Где же, где же злоба, когда она должна быть? Шантия закрыла глаза, пытаясь отыскать тот прежний комок из игл и огня — и не могла. Руки затряслись. Вздёрнув подбородок, она воскликнула:
— Я не такая, как они! Это будет мой ребёнок, и только мой… я…
— Да кто ж тебе даст-то его, балда, — беззлобно пожала плечами женщина. — Как от титьки оторвут — всё, не твой уже. Это если сразу кормилицам не отдадут.
— Я. Не. Хочу! — выкрикнула Шантия, отшатываясь от собеседницы, как от морской змеи. С какой стати она говорит всё это ей, говорит, будто думает, что ей слова полны утешения?! Нет, от них не может быть спокойно, не может вновь возвращаться на уста почти исчезнувшая улыбка. Мать не может ненавидеть.
— Да ты сама подумай, дурёха. Ты этого ребёнка хотела, что ли? Или, может, короля нашего любишь больше жизни?
Даже когда Ирша просто говорила, не пытаясь задеть, её слова звучали ядовито; закружилась голова, и подступили к глазам слёзы. Зачем, зачем спрашивать то, на что очевидно не получишь ответа?!
— Мать должна любить…
Собственный голос отчего-то показался слабым и беспомощным, как писк воробья. Сверкнуло ярче пламя факела чуть поодаль: почудилось? Отчего так горят глаза Ирши, отчего так хочется убежать от неё как можно дальше, не слышать чудовищных слов, не позволять себе даже думать…
— Ну давай, давай, распускай сопли, — передёрнувшись, она ушла — до того, как подумалось, что сейчас так уместно было бы, если бы вдруг вспыхнули волосы её и глаза, явив миру женщину-огонь, давно лишившую Шантию спокойного сна.
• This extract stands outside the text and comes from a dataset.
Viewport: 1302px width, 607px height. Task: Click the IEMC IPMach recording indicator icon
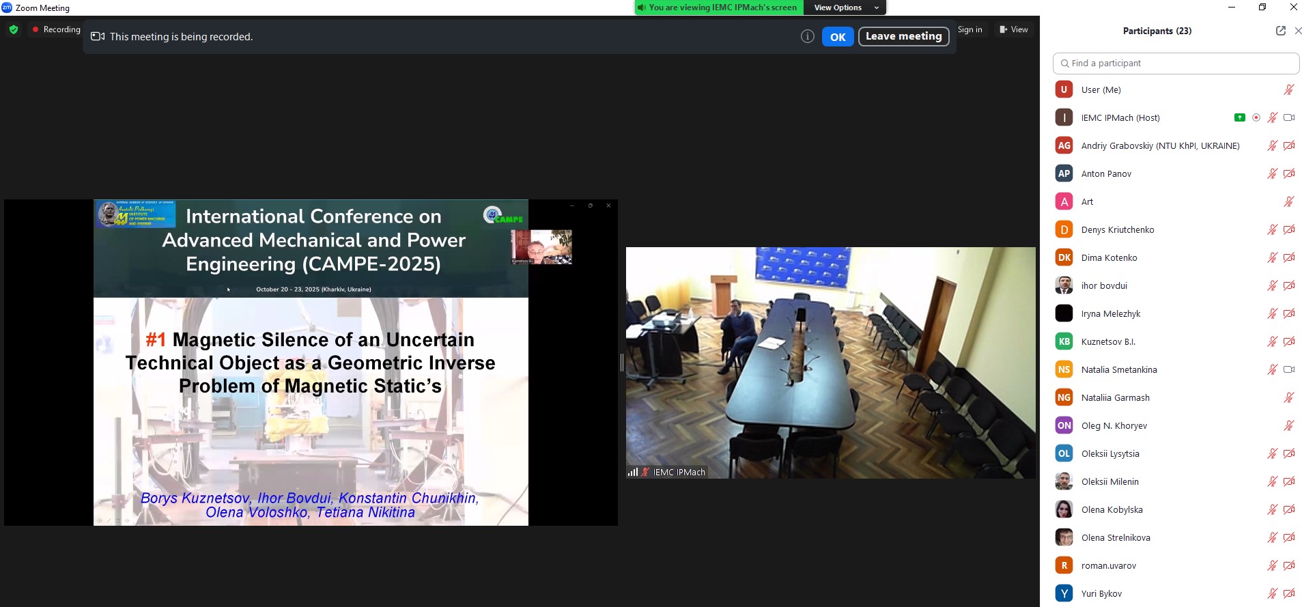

Но взамен уходящей Ирши в расплывающемся от злых слёз мире явилось новое лицо. Венисса стояла напротив, у стены, и перебирала в руках отчего-то влажный кусок полотна. Встретились два золотых взгляда — заплаканный и обманчиво тёплый. Певунья растянула в улыбке губы:
— Я слышала, у тебя будет ребёнок. Что ж, долгих лет и здоровья ему. Надеюсь, ты родишь Кродору достойного сына.
Больше жестокая соперница не сказала ничего, и оттого почему-то стало намного больнее.